The payoff is cost: a defect found in refinement is a conversation, the same defect found in production is an incident. Shifting left doesn't remove later testing — it means far less of it is firefighting, because most problems were caught while they were still cheap to fix.
QA IN AGILE CEREMONIES
QA has a distinct contribution in each agile ceremony, and showing up with that contribution is how testing stays embedded rather than bolted on.
Standup, planning, review, retro
Standup — QA surfaces testing progress and blockers daily, so a stuck test is known on day two, not day nine.
Planning — QA inputs test effort and risk into estimates, so the sprint commits to what can actually be tested, not just built.
Review — QA helps demo working, tested increments and flags anything not yet meeting the Definition of Done.
Retro — QA raises testing pain points (flaky environments, late handoffs) and turns them into owned process actions.
DEFINITION OF READY & DONE
Two shared gates keep quality from leaking at the edges of the sprint. A Definition of Ready stops untestable stories entering — testable acceptance criteria, known dependencies, available data. A Definition of Done stops under-tested ones leaving — criteria verified, no open Critical/High defects, automation green.
In agile these gates matter even more than in a phased process, because there's no big test phase at the end to catch what slipped. The gates are the safety net; the dedicated guide on building them (linked below) goes deeper into the checklists.
CONTINUOUS TESTING & CI
Continuous testing means automated tests run constantly through the pipeline — on every commit, every pull request, every merge — so the team gets fast, ongoing feedback instead of a manual test pass at the end. It's what makes a true sprint cadence possible: you can't ship every two weeks if regression takes a week to run by hand.
Wiring testing into CI/CD is the enabler. Unit and integration tests gate merges, a smoke suite confirms each deploy is stable, and the regression pack runs automatically — so humans spend their time on exploratory and risk-based testing where judgement matters, not on re-running the same checks every release.
AVOIDING THE QA BOTTLENECK
The classic agile QA failure is the mini-waterfall: developers build all sprint, then dump everything on QA in the last two days, and testing becomes the bottleneck every release waits on.
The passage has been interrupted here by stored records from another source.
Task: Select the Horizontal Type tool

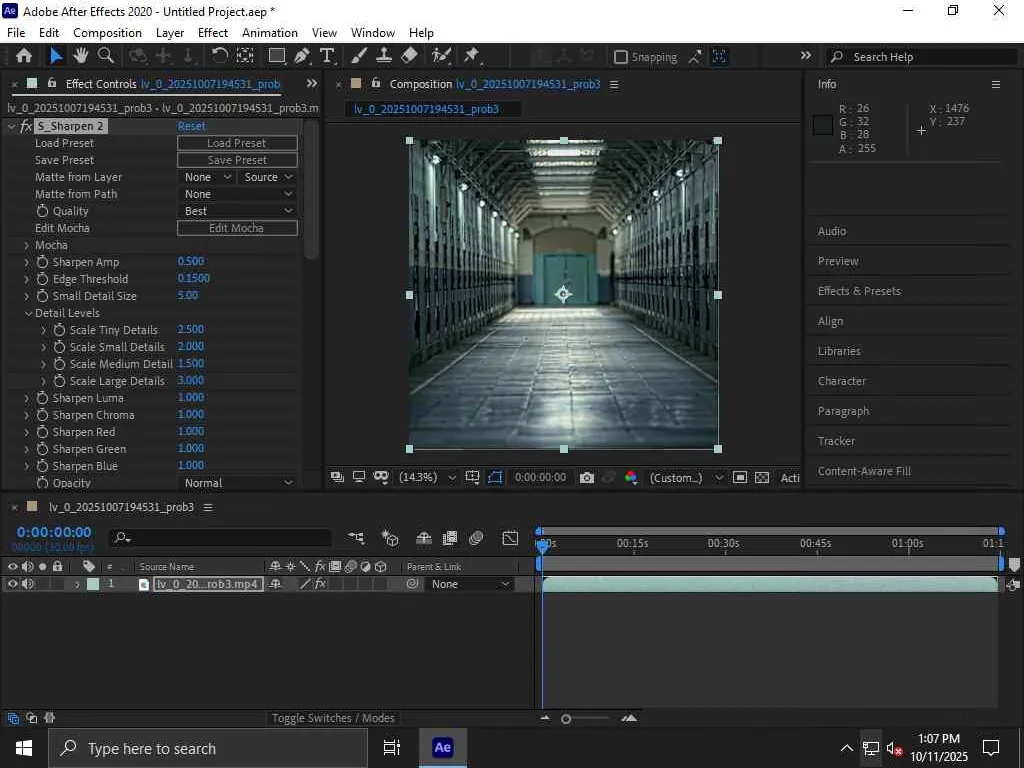Action: 326,56
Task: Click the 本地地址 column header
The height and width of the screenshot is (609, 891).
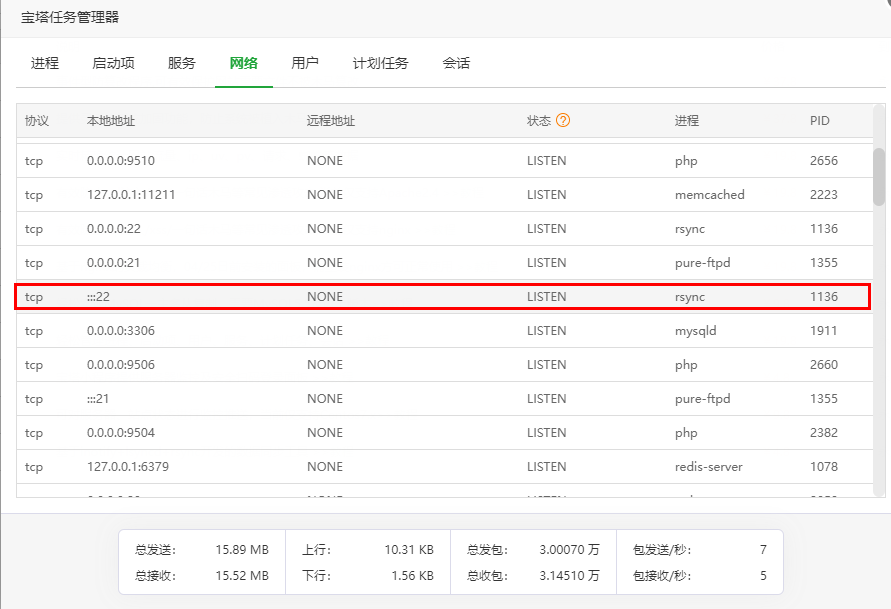Action: click(x=110, y=120)

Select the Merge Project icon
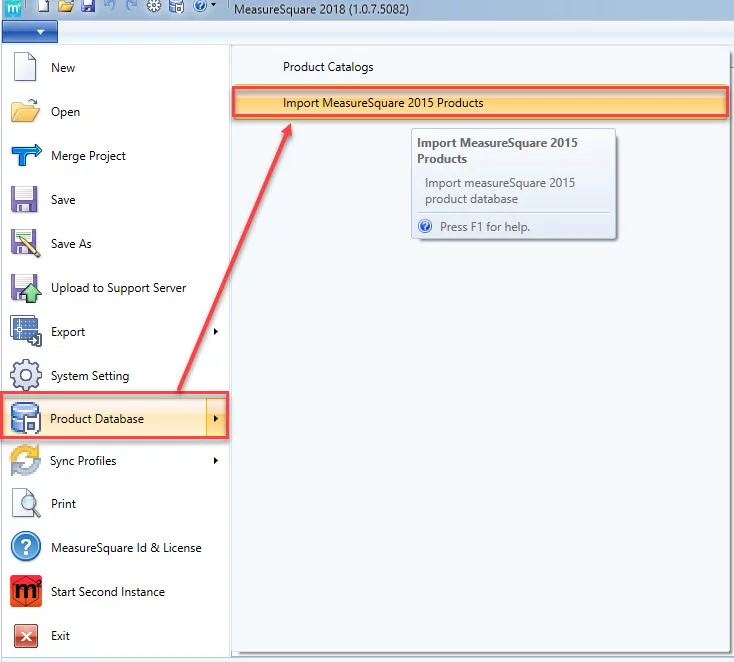pos(25,156)
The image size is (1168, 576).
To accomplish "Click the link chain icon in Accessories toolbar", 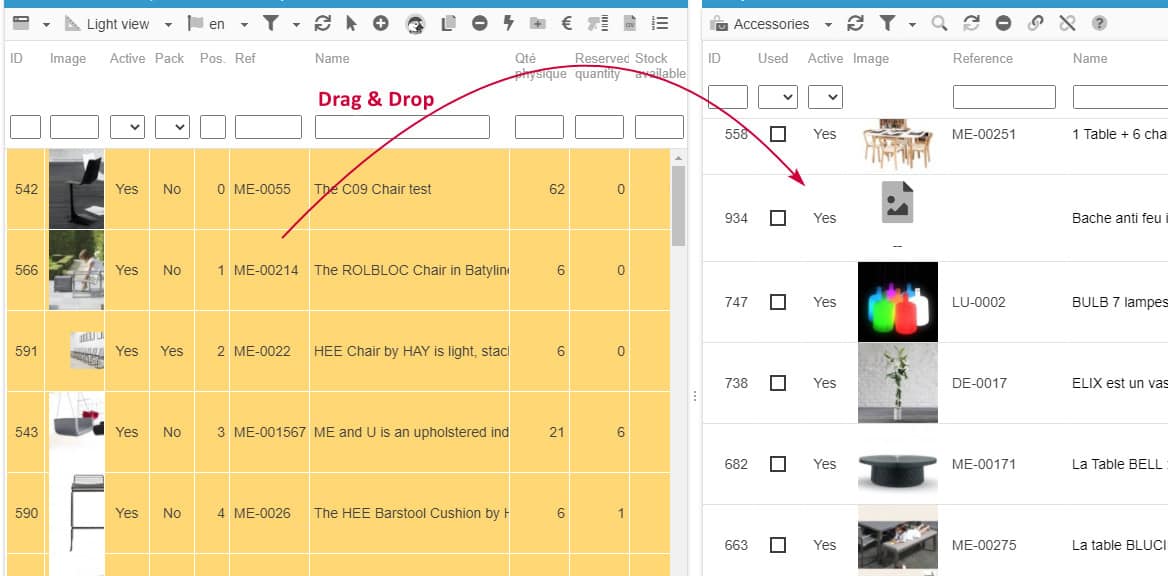I will pyautogui.click(x=1035, y=23).
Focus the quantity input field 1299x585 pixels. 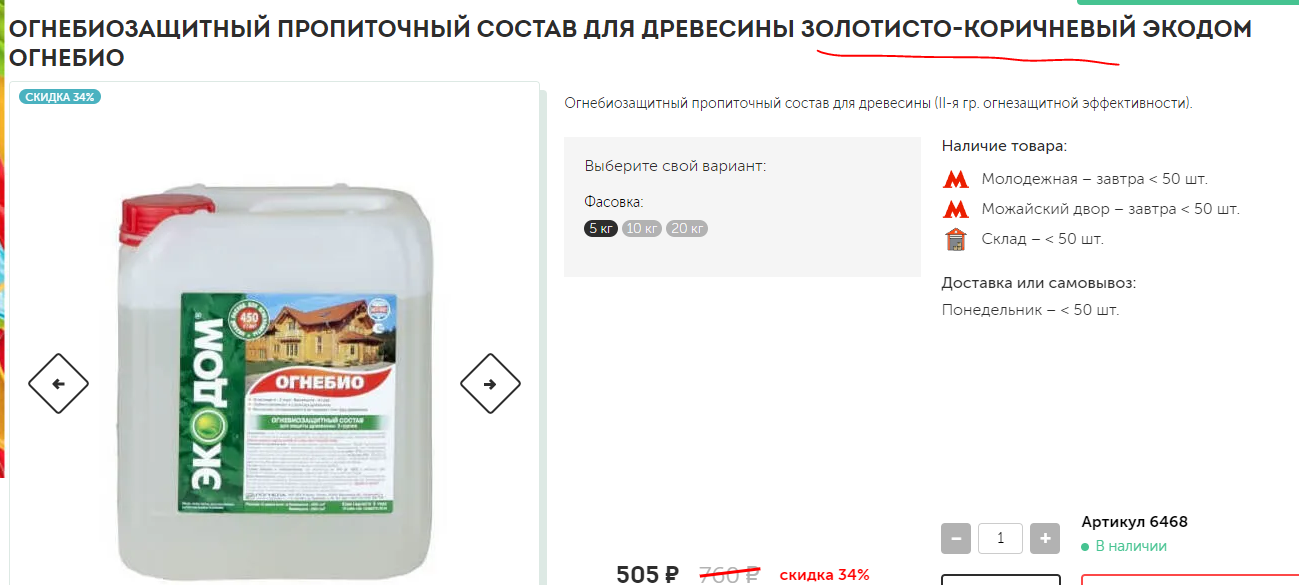(x=1000, y=538)
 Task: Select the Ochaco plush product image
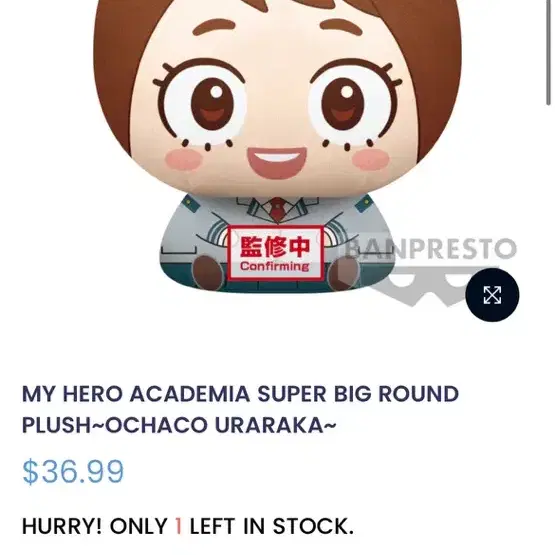278,147
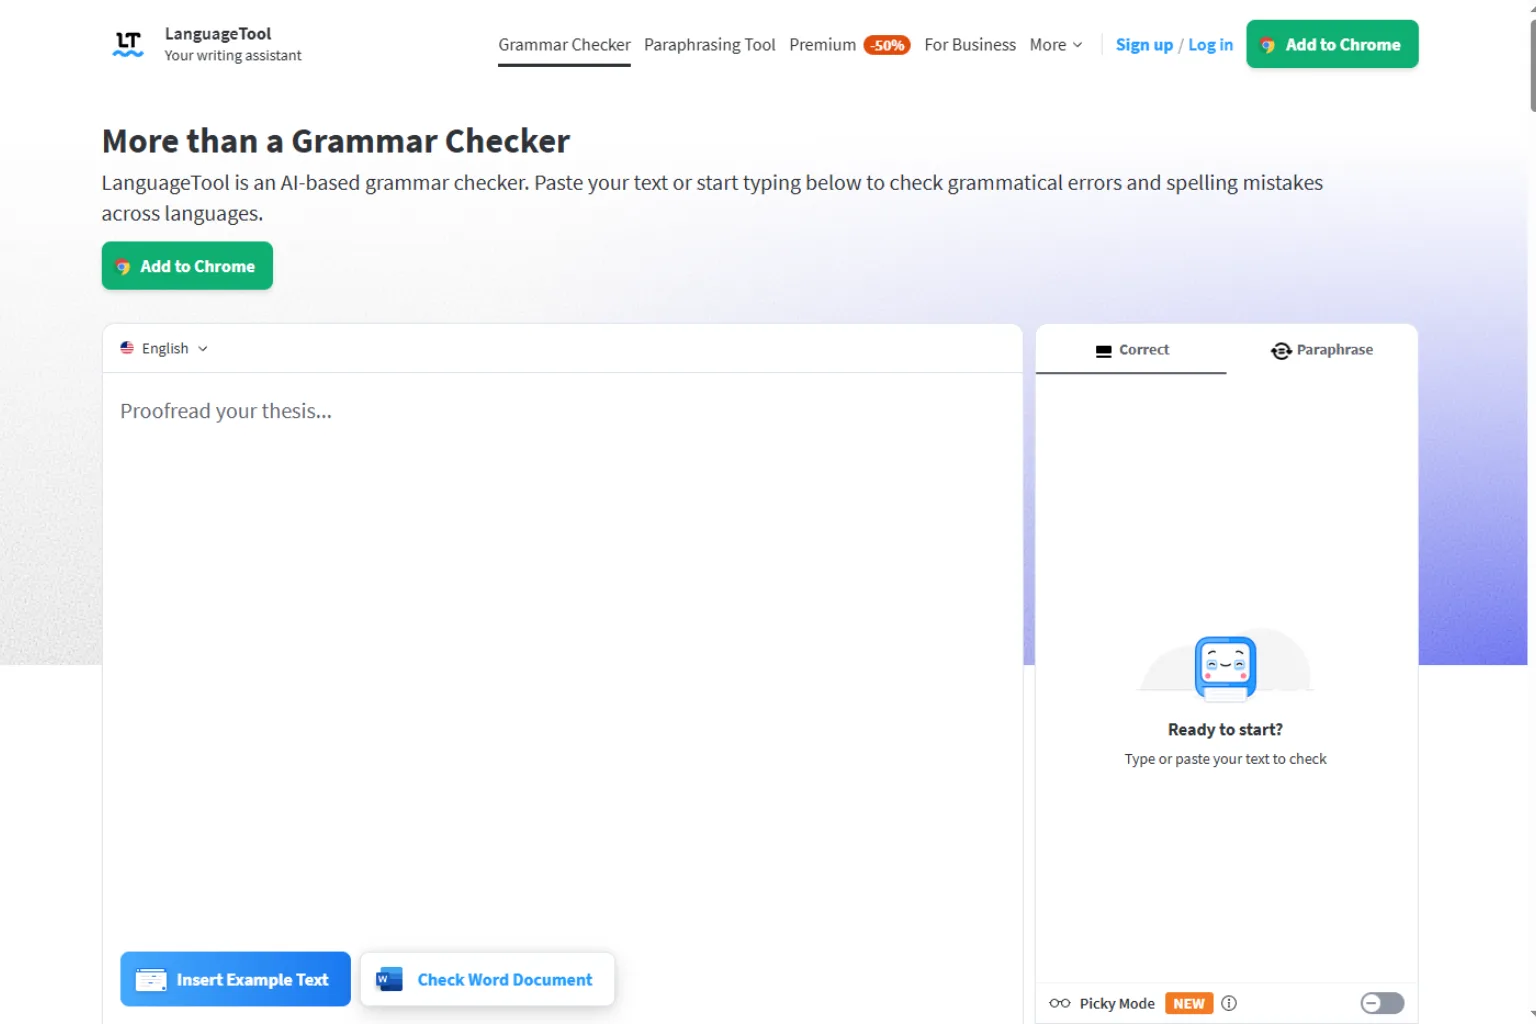Enable the Picky Mode toggle switch
Screen dimensions: 1536x1024
(1382, 1003)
The fix isn't more testers — it's removing the batch. Test stories as they're completed through the sprint, not all at once at the end.
Several practices keep QA flowing: developers testing their own work before handoff, automation absorbing the repetitive regression load, QA pairing with devs early, and stories sized small enough to build and test within the sprint. When quality is the whole team's job rather than a final gate, the bottleneck disappears because the work was never piled up behind one.
COMMON MISTAKES
Running a mini-waterfall inside the sprint.
Don't batch all testing into the last two days. Test each story as it's completed so QA never becomes the end-of-sprint bottleneck.
Bringing QA in only after development.
Involve QA from refinement — shaping testable stories and catching ambiguity early is cheaper than finding it in test.
Treating quality as QA's job alone.
Developers test their own work and write automated checks; the whole team owns quality. QA can't inspect it in at the end.
Skipping automation and CI.
A sprint cadence needs continuous, automated feedback. Manual-only regression can't keep up with shipping every two weeks.
Committing to more than can be tested.
Factor test effort into planning. A sprint that's only sized for development guarantees testing gets squeezed.